Welcome to another ST-urday, chowdah-heads, as we head to Beantown for all the bams, booms and kablowies we can arrange. It feels like a game with "Bomb" right in the title is a long time coming for this feature, given where it's hosted. But we'll get to all that when it is indeed gotten to. Yes.

Instead, let's talk about October some and how this site's been crazy busy of late. If it's not a seven hour quixotic quest to complete a boss fight against an enormous demonic undead foe with difficult platforming and pinpoint accuracy (the new Destiny raid), it's a three hour quixotic quest to complete a boss fight against an enormous demonic undead foe with difficult platforming and pinpoint accuracy (the finale of Vinnyvania: Dracula's Curse). Yet I feel this is just the beginning: October, I can sense, is going to be a busy month for all of us in the games coverage biz, amateurs (hi there) and professionals alike. Even though half of the list of highly anticipated games of 2015 have put up a "Do Not Disturb" sign on their proverbial hotel doors and decided to sleep in until next year, we're still going to see a lot of releases over the next couple of months. Even as someone who buys all his games with a six month price-drop buffer, this year has left me spoiled for choice: I'd love to get around to Witcher 3, Bloodborne, MGSV, Super Mario Maker, Fallout 4 or Just Cause 3 before it's inevitably time for GOTY considerations, and those are just the AAA games. There's more 2015 Indies I'd love to get through than I can count: Soma, Undertale, Axiom Verge, The Book of Unwritten Tales 2, Ori and the Blind Forest and Titan Souls to name but a few.

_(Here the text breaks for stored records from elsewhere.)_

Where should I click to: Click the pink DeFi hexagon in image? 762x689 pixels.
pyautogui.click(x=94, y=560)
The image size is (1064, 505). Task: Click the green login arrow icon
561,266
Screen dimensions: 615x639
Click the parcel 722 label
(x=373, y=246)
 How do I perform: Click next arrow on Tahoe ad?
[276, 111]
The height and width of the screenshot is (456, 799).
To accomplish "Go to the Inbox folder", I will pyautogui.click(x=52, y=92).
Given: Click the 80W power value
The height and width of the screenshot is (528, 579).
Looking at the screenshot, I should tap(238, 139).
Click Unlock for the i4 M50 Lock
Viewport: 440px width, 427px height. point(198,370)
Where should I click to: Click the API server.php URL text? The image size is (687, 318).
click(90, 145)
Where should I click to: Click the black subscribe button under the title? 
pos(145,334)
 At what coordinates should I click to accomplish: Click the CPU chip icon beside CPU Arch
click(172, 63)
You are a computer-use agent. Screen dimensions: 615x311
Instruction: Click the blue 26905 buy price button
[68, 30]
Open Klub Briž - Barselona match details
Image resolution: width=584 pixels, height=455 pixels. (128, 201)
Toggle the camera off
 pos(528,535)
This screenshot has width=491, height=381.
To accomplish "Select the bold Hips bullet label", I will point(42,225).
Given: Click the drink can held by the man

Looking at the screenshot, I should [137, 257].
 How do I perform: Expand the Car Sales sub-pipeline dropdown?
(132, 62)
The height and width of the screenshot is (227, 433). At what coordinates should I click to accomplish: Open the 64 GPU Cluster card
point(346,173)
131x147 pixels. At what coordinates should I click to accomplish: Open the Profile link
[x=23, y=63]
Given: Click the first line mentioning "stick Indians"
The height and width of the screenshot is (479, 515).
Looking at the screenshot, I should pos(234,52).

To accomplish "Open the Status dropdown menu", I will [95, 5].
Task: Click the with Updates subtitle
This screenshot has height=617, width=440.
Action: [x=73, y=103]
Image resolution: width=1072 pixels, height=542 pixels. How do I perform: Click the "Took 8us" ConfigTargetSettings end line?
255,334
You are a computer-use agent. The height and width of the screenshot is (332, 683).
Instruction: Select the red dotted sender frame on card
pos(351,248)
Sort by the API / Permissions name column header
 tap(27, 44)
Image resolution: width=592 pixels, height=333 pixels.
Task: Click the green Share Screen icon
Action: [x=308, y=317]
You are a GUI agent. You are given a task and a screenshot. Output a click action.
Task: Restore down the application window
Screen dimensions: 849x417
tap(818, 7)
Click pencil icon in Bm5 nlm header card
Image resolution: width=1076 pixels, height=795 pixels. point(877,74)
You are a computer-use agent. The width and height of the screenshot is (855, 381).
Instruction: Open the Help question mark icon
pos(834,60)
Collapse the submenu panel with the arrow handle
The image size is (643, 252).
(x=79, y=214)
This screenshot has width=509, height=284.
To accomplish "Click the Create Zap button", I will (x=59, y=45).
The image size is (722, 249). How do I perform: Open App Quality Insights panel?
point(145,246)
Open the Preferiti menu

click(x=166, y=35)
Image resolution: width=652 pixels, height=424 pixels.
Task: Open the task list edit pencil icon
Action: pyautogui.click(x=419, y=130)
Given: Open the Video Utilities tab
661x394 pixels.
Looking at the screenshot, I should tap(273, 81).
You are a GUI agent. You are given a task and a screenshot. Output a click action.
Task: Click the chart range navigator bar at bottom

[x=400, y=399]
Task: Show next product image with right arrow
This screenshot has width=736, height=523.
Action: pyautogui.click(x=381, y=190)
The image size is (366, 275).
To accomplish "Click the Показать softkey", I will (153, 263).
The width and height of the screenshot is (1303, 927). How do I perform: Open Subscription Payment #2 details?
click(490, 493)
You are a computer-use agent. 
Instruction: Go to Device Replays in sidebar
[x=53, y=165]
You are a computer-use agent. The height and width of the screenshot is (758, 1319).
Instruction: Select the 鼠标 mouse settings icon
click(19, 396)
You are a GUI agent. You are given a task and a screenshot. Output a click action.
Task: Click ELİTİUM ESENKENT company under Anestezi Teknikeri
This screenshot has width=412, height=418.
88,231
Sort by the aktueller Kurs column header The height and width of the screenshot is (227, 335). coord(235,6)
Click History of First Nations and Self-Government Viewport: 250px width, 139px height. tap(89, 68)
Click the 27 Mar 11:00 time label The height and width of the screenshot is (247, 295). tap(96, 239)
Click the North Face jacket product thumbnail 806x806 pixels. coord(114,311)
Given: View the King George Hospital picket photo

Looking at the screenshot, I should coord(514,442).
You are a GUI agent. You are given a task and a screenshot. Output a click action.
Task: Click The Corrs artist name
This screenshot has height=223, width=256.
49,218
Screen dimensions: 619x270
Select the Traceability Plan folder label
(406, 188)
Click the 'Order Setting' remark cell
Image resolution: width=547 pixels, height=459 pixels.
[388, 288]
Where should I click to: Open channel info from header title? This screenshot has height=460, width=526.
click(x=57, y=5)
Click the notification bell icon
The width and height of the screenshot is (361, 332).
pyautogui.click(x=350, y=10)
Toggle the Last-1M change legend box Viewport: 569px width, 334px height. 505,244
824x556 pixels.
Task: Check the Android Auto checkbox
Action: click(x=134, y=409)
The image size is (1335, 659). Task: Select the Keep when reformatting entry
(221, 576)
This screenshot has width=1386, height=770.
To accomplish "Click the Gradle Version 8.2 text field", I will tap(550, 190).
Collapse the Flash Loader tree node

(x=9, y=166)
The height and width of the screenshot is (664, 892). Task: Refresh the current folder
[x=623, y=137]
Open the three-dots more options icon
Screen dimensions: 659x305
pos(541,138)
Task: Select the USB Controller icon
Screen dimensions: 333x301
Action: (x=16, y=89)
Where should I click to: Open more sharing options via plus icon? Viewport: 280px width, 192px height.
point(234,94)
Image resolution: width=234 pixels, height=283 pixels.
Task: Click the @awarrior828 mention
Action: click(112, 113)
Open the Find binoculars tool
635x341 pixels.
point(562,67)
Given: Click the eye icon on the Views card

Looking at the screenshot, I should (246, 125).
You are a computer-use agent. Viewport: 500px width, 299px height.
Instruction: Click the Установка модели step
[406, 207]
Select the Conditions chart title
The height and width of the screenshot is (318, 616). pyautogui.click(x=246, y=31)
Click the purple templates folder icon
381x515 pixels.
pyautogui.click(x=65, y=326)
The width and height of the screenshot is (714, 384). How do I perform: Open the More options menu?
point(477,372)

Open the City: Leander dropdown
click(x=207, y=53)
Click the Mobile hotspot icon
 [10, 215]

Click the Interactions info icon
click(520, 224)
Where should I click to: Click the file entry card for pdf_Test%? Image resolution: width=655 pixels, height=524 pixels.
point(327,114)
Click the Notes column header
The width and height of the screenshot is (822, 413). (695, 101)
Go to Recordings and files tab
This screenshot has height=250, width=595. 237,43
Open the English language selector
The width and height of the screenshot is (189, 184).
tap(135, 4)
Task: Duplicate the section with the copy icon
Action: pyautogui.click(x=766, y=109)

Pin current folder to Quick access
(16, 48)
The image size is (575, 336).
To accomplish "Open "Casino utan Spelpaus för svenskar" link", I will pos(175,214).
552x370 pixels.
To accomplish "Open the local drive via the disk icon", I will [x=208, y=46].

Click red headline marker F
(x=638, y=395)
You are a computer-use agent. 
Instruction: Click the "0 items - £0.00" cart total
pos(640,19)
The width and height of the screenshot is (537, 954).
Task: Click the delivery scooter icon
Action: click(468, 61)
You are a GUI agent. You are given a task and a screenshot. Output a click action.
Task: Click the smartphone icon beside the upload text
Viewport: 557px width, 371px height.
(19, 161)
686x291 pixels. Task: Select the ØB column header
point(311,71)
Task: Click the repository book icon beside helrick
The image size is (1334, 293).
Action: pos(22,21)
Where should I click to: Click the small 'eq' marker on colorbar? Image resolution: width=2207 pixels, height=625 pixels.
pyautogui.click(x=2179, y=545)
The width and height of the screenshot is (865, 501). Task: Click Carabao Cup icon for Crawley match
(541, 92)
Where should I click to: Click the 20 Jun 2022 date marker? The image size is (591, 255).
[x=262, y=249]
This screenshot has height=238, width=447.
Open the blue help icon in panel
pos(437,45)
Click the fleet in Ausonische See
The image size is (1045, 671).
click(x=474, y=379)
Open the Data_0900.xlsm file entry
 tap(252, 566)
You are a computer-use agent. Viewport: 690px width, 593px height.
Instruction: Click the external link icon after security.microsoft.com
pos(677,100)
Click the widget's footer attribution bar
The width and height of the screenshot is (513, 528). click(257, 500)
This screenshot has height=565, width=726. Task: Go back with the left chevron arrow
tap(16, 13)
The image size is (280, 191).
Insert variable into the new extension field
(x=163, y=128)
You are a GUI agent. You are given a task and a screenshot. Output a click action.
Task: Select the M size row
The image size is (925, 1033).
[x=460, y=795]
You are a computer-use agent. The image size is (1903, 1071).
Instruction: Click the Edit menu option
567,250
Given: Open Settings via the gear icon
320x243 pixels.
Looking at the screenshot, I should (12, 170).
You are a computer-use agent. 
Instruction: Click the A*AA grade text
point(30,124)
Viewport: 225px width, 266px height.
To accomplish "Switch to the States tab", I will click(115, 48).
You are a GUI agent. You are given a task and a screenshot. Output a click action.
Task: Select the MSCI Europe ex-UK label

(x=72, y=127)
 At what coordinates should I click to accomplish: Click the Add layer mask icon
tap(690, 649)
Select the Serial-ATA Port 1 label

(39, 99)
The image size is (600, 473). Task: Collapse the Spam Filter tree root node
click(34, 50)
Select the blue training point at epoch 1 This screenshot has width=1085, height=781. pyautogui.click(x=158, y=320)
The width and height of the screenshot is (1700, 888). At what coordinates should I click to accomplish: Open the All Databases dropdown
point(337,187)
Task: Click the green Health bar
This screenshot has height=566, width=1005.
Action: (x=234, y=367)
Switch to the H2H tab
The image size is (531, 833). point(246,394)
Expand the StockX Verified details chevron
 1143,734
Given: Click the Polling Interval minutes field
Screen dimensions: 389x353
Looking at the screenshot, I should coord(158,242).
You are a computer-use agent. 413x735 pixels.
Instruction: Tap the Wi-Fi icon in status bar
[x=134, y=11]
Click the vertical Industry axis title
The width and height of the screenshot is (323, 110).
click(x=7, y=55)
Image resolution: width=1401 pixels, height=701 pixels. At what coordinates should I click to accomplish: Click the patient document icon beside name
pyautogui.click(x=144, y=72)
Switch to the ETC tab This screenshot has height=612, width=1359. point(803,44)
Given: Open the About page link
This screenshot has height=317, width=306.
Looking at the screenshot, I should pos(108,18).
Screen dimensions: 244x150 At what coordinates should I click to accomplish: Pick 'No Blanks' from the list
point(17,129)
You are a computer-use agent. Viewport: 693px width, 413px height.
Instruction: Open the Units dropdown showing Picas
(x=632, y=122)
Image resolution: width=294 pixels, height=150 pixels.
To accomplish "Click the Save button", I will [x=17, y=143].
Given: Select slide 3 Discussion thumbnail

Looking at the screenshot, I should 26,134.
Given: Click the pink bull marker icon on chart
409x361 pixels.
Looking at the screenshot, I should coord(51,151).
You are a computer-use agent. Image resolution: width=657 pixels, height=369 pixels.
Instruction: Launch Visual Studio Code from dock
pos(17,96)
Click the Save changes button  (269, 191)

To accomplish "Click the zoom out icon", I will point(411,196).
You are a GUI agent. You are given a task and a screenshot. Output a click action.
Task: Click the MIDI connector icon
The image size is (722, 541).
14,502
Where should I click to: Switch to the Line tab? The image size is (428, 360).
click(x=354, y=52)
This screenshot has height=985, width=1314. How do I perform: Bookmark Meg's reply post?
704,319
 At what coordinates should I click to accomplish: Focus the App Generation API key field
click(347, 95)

I also wanted to talk a little about my recurring TurboGrafx-16/PC Engine feature Octurbo. Three days into my favorite month without a peep should be enough of a hint that I'm not making it a month-long daily series this year. I feel I've covered almost everything of note between the two prior years and the two recent Wiki Projects to get all the US-released TG16/CD games on the wiki with full pages, but there might be a handful of PC Engine holdouts I could build an Octurbo week around. But hey: when it comes to covering games for a system barely anyone remembers or cares about, ST-urday is here for you. Let's get on with that.

Boston Bomb Club

No Caption Provided

Boston Bomb Club is another creation of our fantastical French friends Silmarils - we explored the first part of their Ishar trilogy before wandering off and getting ganked in a forest. Boston Bomb Club was developed a year before they began on the Ishar games; in spite their Middle-earth-inspired name Silmarils actually worked on a lot of curious projects outside of the standard Tolkien fantasy template. There's still a few more of those I might be covering further down the line.

In one of those happy little coincidences, I'd already picked out this week's game of petard pandemonium before the site chose to focus on the hilariously mean-spirited Ultimate Chicken Horse (both the Unfinished and the back half of the recent UPF are worth watching). Though Boston Bomb Club is an entirely different barrel of buzzsaws, it shares a similar philosophy of "creativity meets chaos".

Boston Bomb Club imagines an old gentlemen's club in the great Massachusetts city of Boston run by eccentric inventors and pyromaniacs who frequently convene to create contraptions that the unseen player has to guide a number of bombs around. The bombs pop out two at a time and the player has to configure the course to guide them safely to where they can be extinguished and removed. It effectively plays like a cross between Pipe Dream and one of those many Rube Goldberg-ian "The Incredible Machine" types of puzzle game. Naturally, as the product of a French game development studio, it also has a very distinctive, off-beat art style (not to mention some borderline NSFW pneumatic bunnygirls).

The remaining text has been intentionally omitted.